(GIVEN PASSAGE begins)

This month’s rise in state pension age will undoubtedly cause poverty levels to rise
The Centre for Ageing Better is highlighting concerns about the impact of this month’s rise in state pension age to 67.
We are warning that the rise, which begins next week, could consign around 100,000 people on the cusp of pension age into poverty.
The state pension age for men and women is increasing to 67 starting from next week in a phased process that will run until 2028.
The Pensions Act 2014 brought the increase in the State Pension age from 66 to 67 forward by eight years, meaning people affected have had less time to prepare for the change.
The rise in state pension age to 68 is currently scheduled to begin in 2044 but a government review is currently underway which could bring that date forward into the 2030s.
The Centre for Ageing Better is calling on the government to urgently offer additional financial support to those forced to wait another year before they can claim state pension.
We are warning that the continued raising of the state pension age is incompatible with the government’s resistance to offering targeted support to overcome well-established barriers to employment which force many people in their 50s and 60s out of the labour market before they want to leave.
Ageing Better is calling on the government to find a comparative level of investment to support 50+ workers as it has for the Youth Guarantee.
Elaine Smith, Head of Employment and Skills at the Centre for Ageing Better, said:
While raising state pension age has considerable financial benefits for the Treasury to the tune of £10 billion, it also has negative real life consequences for people in their 60s.
“The last time the state pension increased to 66, poverty for 65-year-olds doubled. Those who were particularly hit hard included single people, renters, and those with lower education.
“The rise to 67 is likely to have larger effects, especially for groups with low private pension provision, so we are likely to see sharp increases in pre-pension poverty and greater reliance on working-age benefits.
“The reality is that state pension age increases deepen inequality among the age group impacted. They have little positive impact on those already out of work, who are the significant majority. Working up to state pension age is not the norm.
“Labour market participation declines sharply after 60 and by 66, fewer than one in three people are still in work. Ill-health, age discrimination, and caring responsibilities all limit the ability for people to stay in work until state pension age, with women, low-income groups, and people with disabilities most affected.
“The result is that many are financially struggling in their 60s, the 60-64 age group has the highest rates of poverty of any adult age group after 25; meaning they are left waiting for the lifeline of a state pension. And now they will have to hold on a year longer. They are suffering the consequences of the lack of coordinated thinking across government policy.
“People are being asked by their government to work for longer before they can access their state pension, but without any additional help from their government to help them to do this.

(GIVEN PASSAGE ends)
(EXCERPTED RECORDS begins)

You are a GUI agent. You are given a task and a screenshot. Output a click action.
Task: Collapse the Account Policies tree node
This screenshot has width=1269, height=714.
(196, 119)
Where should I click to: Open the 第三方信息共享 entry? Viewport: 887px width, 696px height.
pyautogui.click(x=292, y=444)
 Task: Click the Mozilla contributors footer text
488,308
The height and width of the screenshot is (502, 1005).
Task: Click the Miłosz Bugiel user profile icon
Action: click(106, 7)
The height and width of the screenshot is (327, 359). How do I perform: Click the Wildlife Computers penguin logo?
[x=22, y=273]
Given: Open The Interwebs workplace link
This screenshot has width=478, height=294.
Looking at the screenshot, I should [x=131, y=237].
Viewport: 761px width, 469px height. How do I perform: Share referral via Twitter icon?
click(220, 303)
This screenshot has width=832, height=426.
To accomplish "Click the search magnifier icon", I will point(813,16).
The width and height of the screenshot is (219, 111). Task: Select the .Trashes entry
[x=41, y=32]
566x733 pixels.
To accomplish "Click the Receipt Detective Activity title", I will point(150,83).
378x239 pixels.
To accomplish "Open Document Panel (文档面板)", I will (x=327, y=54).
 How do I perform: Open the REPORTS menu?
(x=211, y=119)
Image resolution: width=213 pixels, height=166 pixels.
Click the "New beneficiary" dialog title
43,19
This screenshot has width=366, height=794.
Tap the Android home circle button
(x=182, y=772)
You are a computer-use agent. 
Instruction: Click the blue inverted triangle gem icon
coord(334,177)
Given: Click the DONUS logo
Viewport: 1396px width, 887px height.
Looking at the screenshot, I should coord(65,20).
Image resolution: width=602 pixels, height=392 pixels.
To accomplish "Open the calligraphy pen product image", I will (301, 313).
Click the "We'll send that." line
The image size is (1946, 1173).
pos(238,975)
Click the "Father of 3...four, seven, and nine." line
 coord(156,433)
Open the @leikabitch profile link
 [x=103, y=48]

(EXCERPTED RECORDS ends)

- TRY IT
According to the text on the state pension age rise, until what year will the phased increase to 67 run? The records are not needed for this task.

- YOUR SOLUTION
2028